General Manuel Contreras, the former chief of the Chilean secret police, Dina, was indicted seven years ago for masterminding the extermination of General Pinochet's critics abroad. He will be transferred next Monday from a military base, where he has been held since 1993, to Punta Peuco, a Santiago prison. Judge Joaquin Billard will then open a sealed envelope from the Washington DC federal court and question Contreras in detail about the conspiracy against Mr Letelier.

The US Justice Department has prepared similar envelopes for over 40 subpoenaed witnesses, and the FBI has also sent investigators to Santiago for informal questioning of military officers who may have been in close contact with General Pinochet in the weeks before the car bomb. Neither the FBI agents nor the US prosecutors will be allowed in the courtroom, where American interests will be represented by a Chilean attorney.

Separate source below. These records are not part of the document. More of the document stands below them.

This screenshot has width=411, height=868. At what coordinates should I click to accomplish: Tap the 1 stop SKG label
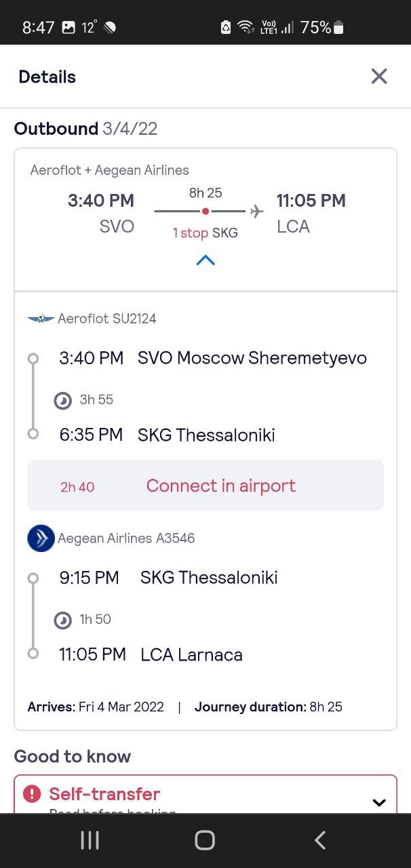(x=206, y=233)
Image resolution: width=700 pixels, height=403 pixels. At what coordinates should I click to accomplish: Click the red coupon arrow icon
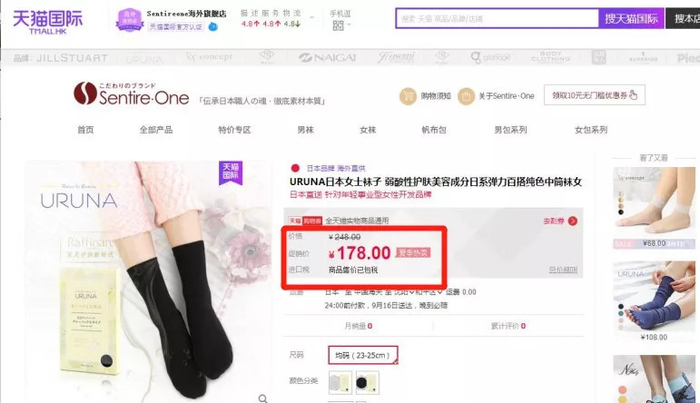click(573, 221)
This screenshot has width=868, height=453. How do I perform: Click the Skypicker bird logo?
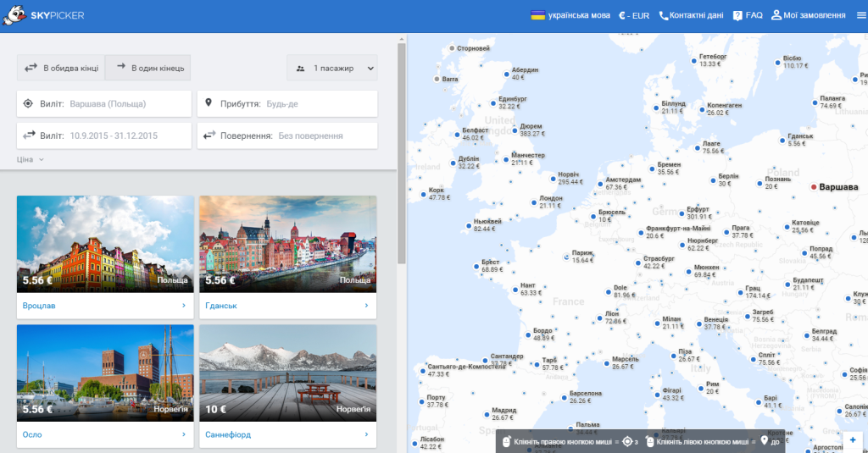coord(14,15)
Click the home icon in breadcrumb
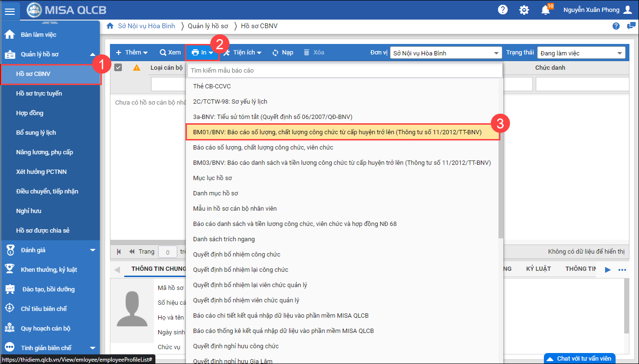The image size is (639, 364). click(110, 26)

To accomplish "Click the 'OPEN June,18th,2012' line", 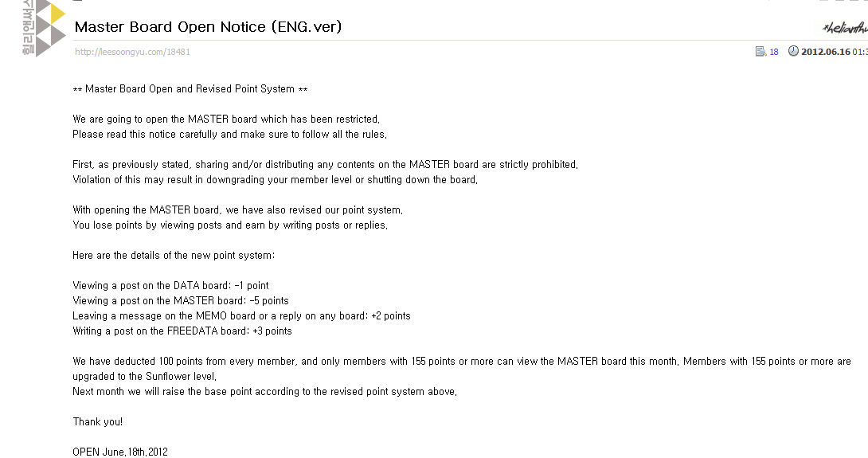I will pos(120,452).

A CIA report which was compiled in 1978 and recently declassified, stated: "None of the government's critics and few of its supporters would be willing to swallow claims that Contreras acted without presidential concurrence."

Isabel Letelier, the former ambassador's widow, was exiled in Washington for 30 years, but now lives in Santiago. She said the new centre-left government in Chile seemed committed to co-operating with the American investigators.

"The wheels of justice sometimes are very slow," Mrs Letelier told the The Washington Post, after a senior Justice Department official assured her that the US government would now "vigorously" pursue those responsible for her husband's death. "I only have the conviction that Pinochet was behind many murders, and my husband's is one of them," she said.

Prosecutors have been unable to prove that the dictator expressly authorised Mr Letelier's assassination. Yet an affidavit, written in 1978 by the head of Dina operations, General Pedro Espinoza, recently emerged. It states that the operation was ordered by the president of Chile, according to John Dinges, a journalist who claims a Chilean reporter gave him the crucial document.

Earlier trials concluded that Mr Letelier's Chevrolet was blown up by remote control. The ex-ambassador died instantly; Ms Moffitt, a colleague at a Washington think-tank, was hit in the neck by a piece of shrapnel and bled to death.